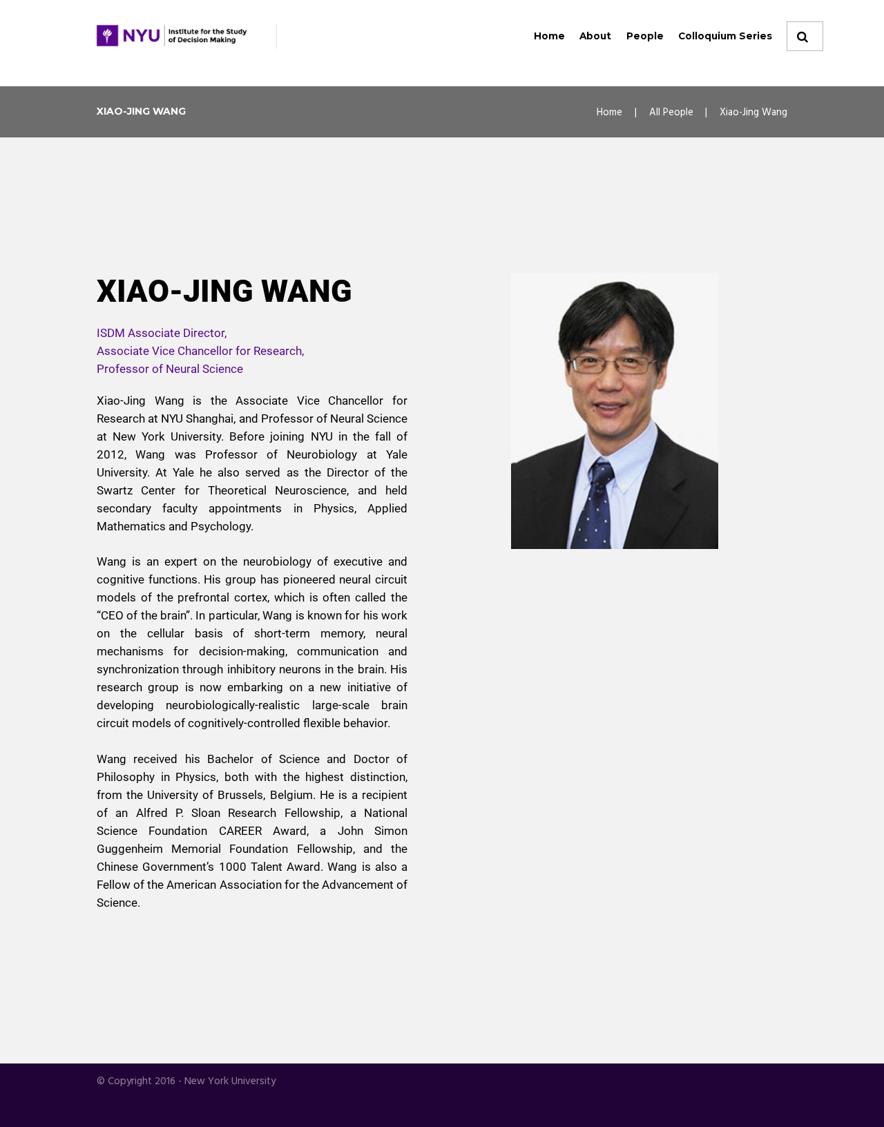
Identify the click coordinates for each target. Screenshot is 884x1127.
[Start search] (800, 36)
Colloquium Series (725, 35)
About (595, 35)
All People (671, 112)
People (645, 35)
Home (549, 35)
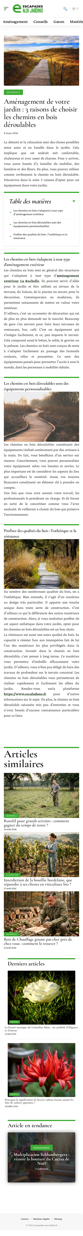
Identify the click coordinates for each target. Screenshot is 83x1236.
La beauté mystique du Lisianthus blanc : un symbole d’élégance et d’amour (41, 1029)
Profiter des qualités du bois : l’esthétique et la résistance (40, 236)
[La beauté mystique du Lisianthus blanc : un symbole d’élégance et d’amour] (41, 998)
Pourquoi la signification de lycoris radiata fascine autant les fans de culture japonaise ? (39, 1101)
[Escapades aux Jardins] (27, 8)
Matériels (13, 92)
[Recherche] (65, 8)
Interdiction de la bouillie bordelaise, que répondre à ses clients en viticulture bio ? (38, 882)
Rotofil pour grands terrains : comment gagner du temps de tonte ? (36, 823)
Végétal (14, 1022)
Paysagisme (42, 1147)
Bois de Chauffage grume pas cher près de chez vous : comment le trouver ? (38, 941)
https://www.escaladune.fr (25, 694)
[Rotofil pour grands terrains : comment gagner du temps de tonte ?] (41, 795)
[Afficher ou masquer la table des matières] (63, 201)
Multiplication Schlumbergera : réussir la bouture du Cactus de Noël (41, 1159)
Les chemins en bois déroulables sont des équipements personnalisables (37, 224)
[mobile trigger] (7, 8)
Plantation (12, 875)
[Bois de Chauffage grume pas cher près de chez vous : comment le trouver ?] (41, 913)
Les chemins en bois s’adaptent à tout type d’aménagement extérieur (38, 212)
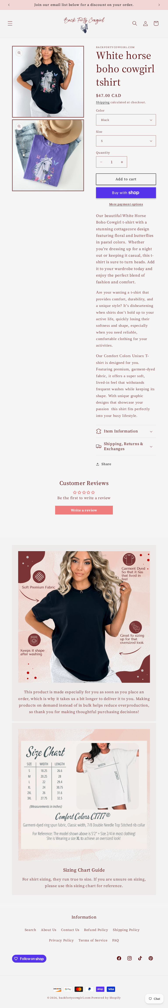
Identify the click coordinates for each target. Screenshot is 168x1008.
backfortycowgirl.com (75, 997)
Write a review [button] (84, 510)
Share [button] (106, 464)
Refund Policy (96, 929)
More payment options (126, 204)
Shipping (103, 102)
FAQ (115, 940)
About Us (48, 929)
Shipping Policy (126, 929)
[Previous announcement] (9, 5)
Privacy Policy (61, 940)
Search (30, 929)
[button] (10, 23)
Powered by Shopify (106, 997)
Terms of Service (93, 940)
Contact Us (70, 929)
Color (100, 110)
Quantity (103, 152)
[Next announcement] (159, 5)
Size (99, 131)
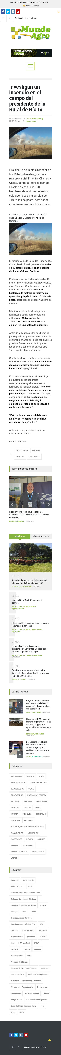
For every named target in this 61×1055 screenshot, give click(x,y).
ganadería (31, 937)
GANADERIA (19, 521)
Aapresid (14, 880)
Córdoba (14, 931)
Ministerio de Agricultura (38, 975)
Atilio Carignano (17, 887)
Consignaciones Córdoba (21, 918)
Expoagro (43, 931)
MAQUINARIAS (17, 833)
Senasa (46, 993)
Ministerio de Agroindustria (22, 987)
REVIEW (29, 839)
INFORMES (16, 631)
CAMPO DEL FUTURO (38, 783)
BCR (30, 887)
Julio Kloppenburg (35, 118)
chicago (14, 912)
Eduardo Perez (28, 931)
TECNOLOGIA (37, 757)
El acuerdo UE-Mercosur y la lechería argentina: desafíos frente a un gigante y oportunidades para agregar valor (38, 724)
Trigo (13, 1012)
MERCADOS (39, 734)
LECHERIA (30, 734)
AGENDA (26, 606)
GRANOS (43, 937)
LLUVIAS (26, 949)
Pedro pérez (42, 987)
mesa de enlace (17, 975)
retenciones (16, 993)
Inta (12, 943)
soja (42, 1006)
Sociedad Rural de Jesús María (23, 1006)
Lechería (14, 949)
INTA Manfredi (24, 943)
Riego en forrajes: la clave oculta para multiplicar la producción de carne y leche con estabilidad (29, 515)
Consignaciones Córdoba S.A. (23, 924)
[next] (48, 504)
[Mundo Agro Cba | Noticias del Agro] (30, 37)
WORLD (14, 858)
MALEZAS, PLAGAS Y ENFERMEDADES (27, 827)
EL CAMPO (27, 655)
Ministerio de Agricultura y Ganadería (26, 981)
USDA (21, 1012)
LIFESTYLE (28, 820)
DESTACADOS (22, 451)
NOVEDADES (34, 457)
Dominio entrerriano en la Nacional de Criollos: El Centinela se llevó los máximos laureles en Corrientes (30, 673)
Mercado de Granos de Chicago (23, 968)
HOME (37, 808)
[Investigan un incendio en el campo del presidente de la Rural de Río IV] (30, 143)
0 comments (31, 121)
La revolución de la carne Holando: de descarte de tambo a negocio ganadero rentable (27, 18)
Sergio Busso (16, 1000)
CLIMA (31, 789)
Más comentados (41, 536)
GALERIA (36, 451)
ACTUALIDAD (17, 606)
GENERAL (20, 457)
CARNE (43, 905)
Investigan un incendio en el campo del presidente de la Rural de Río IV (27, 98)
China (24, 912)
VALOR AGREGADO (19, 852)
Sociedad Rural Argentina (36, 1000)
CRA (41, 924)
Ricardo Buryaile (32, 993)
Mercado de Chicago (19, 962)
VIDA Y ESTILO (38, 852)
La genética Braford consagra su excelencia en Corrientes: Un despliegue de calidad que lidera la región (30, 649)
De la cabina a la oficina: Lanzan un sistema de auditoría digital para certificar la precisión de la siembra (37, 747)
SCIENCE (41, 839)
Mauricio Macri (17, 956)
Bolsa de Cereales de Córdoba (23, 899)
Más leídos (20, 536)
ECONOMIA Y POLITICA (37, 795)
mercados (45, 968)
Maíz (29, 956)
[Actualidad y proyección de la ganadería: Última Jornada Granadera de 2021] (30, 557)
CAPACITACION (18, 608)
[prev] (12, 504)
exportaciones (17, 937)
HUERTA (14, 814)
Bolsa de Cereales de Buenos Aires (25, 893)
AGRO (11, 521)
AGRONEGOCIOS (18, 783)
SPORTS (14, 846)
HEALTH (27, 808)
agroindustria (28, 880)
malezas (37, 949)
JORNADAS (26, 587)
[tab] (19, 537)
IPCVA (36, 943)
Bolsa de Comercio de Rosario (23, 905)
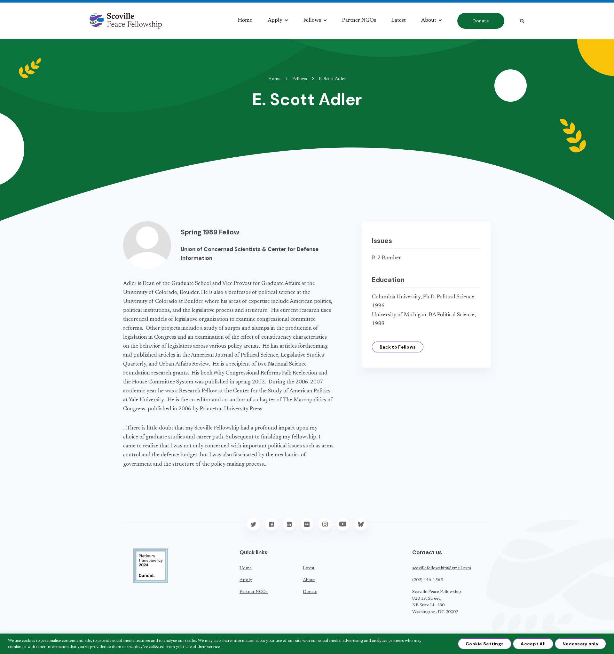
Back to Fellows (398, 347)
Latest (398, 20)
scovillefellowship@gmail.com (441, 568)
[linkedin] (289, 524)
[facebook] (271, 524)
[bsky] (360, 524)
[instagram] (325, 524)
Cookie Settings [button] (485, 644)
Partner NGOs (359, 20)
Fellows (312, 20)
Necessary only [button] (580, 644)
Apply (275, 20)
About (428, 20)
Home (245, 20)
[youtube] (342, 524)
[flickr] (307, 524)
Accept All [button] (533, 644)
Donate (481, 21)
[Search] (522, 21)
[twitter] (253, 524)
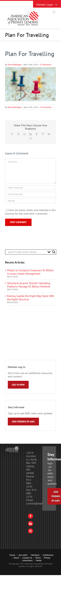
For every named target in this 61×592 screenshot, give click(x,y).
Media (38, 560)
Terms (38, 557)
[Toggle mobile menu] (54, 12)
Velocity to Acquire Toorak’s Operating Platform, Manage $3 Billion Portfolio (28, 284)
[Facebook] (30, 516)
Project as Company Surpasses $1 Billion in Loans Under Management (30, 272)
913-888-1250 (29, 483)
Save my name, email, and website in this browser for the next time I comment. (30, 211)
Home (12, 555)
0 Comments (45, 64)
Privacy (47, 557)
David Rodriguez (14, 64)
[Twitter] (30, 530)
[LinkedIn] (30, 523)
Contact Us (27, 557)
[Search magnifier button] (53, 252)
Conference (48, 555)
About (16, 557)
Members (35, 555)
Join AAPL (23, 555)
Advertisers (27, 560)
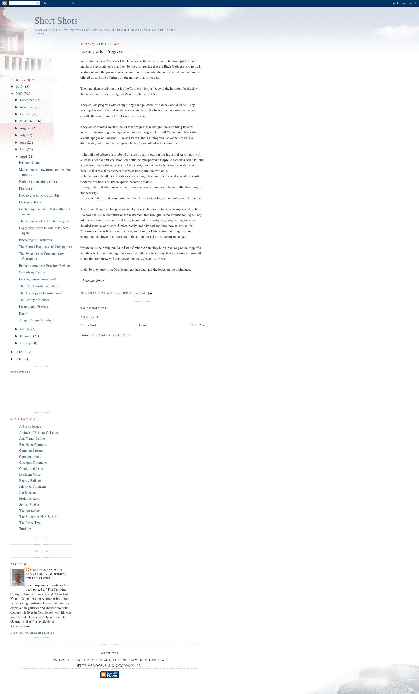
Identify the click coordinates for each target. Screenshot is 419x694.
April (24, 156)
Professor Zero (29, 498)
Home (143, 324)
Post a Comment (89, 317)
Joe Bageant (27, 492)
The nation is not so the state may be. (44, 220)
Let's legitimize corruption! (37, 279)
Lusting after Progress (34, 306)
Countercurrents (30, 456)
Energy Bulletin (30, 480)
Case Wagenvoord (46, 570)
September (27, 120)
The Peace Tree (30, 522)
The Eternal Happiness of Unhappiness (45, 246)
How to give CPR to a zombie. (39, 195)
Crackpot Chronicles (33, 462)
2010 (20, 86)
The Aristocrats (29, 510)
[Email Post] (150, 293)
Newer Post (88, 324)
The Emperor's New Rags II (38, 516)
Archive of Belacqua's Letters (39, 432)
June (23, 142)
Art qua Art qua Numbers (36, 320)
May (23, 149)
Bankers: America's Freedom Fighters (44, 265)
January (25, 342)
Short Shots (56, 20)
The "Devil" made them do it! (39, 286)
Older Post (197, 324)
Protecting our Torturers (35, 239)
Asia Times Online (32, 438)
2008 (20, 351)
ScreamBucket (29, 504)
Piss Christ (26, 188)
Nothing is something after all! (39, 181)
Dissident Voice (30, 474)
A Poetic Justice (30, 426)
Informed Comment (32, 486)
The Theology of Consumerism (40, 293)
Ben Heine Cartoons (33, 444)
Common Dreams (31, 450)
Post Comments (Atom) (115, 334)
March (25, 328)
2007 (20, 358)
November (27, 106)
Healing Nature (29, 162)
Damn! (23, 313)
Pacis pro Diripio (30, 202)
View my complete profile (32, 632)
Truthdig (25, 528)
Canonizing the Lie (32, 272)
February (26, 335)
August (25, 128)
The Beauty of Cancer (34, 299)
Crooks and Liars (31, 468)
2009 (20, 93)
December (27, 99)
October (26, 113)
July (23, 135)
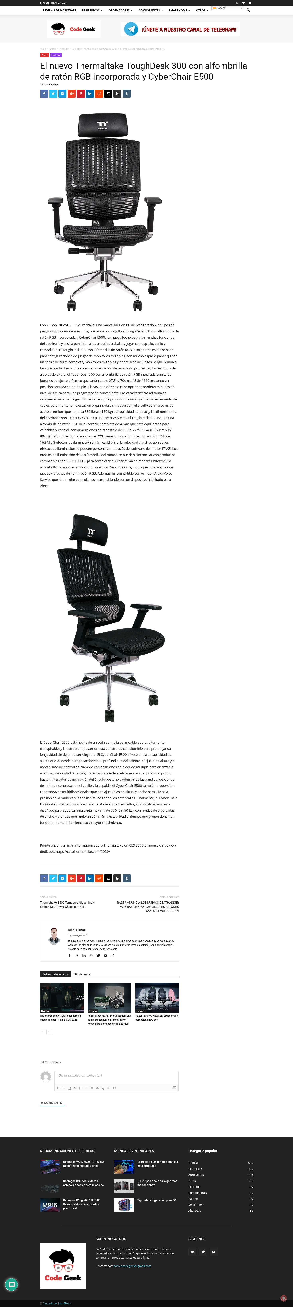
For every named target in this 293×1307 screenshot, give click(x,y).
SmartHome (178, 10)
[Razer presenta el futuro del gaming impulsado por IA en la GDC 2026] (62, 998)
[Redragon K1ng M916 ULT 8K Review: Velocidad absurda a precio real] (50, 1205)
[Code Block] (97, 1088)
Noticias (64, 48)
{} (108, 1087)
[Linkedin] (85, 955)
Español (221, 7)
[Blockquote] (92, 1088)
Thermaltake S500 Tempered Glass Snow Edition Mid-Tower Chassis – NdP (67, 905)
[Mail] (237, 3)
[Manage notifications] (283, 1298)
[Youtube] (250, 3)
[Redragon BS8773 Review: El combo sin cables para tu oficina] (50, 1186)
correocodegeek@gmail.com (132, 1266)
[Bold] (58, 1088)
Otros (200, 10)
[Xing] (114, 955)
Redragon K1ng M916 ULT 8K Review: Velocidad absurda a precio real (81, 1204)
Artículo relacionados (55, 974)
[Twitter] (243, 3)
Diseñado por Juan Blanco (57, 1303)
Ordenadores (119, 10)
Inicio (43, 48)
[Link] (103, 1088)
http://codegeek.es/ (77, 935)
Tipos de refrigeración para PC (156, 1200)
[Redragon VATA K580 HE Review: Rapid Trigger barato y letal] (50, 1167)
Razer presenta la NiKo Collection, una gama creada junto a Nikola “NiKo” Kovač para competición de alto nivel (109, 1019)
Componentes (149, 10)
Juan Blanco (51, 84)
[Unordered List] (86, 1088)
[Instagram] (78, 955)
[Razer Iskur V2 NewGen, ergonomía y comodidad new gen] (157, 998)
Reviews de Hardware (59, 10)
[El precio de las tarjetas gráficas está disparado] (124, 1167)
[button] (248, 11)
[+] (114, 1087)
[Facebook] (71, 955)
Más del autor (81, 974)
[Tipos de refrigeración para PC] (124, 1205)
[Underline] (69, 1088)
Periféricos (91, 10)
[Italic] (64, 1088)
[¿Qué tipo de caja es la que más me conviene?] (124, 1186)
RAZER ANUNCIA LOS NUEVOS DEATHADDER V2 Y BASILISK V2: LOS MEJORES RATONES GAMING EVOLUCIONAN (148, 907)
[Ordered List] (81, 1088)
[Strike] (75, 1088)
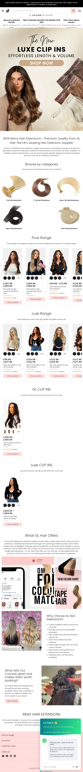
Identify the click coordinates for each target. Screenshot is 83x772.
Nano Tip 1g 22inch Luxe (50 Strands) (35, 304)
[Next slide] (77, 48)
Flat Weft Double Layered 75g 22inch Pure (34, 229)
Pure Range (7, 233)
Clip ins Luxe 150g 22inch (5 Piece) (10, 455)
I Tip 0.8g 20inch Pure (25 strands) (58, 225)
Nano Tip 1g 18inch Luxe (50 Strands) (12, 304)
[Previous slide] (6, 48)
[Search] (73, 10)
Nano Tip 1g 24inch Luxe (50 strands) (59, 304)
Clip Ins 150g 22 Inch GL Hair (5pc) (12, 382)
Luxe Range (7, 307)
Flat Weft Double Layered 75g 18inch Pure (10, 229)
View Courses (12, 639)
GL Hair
+-------+
### Task details
Render every line of the records between the one holding "Art qua Art qua Numbers (36, 320)" and the one holding "Otros (200, 10)", inclusive, as a Markdown table with the columns Number and Line, one line per row. Skip blank lines and leave the pictures out.

### Task response
| Number | Line |
|---|---|
| 1 | Art qua Art qua Numbers (36, 320) |
| 2 | May (23, 149) |
| 3 | Bankers: America's Freedom Fighters (44, 265) |
| 4 | January (25, 342) |
| 5 | Short Shots (56, 20) |
| 6 | The "Devil" made them do it! (39, 286) |
| 7 | Older Post (197, 324) |
| 8 | Protecting our Torturers (35, 239) |
| 9 | Asia Times Online (32, 438) |
| 10 | 2008 (20, 351) |
| 11 | ScreamBucket (29, 504) |
| 12 | Piss Christ (26, 188) |
| 13 | Nothing is something after all! (39, 181) |
| 14 | Dissident Voice (30, 474) |
| 15 | A Poetic Justice (30, 426) |
| 16 | Informed Comment (32, 486) |
| 17 | The Theology of Consumerism (40, 293) |
| 18 | Ben Heine Cartoons (33, 444) |
| 19 | Common Dreams (31, 450) |
| 20 | Post Comments (Atom) (115, 334) |
| 21 | March (25, 328) |
| 22 | 2007 (20, 358) |
| 23 | November (27, 106) |
| 24 | Healing Nature (29, 162) |
| 25 | Damn! (23, 313) |
| 26 | Pacis pro Diripio (30, 202) |
| 27 | View my complete profile (32, 632) |
| 28 | Truthdig (25, 528) |
| 29 | Canonizing the Lie (32, 272) |
| 30 | February (26, 335) |
| 31 | August (25, 128) |
| 32 | The Beauty of Cancer (34, 299) |
| 33 | Crooks and Liars (31, 468) |
| 34 | 2009 (20, 93) |
| 35 | December (27, 99) |
| 36 | October (26, 113) |
| 37 | July (23, 135) |
| 38 | For every named target in this 293×1307 screenshot, give click(x,y). |
| 39 | SmartHome (178, 10) |
| 40 | [Razer presenta el futuro del gaming impulsado por IA en la GDC 2026] (62, 998) |
| 41 | [Redragon K1ng M916 ULT 8K Review: Velocidad absurda a precio real] (50, 1205) |
| 42 | [Code Block] (97, 1088) |
| 43 | Noticias (64, 48) |
| 44 | {} (108, 1087) |
| 45 | [Linkedin] (85, 955) |
| 46 | Español (221, 7) |
| 47 | [Blockquote] (92, 1088) |
| 48 | Thermaltake S500 Tempered Glass Snow Edition Mid-Tower Chassis – NdP (67, 905) |
| 49 | [Mail] (237, 3) |
| 50 | [Manage notifications] (283, 1298) |
| 51 | [Youtube] (250, 3) |
| 52 | [Redragon BS8773 Review: El combo sin cables para tu oficina] (50, 1186) |
| 53 | correocodegeek@gmail.com (132, 1266) |
| 54 | [Bold] (58, 1088) |
| 55 | Otros (200, 10) |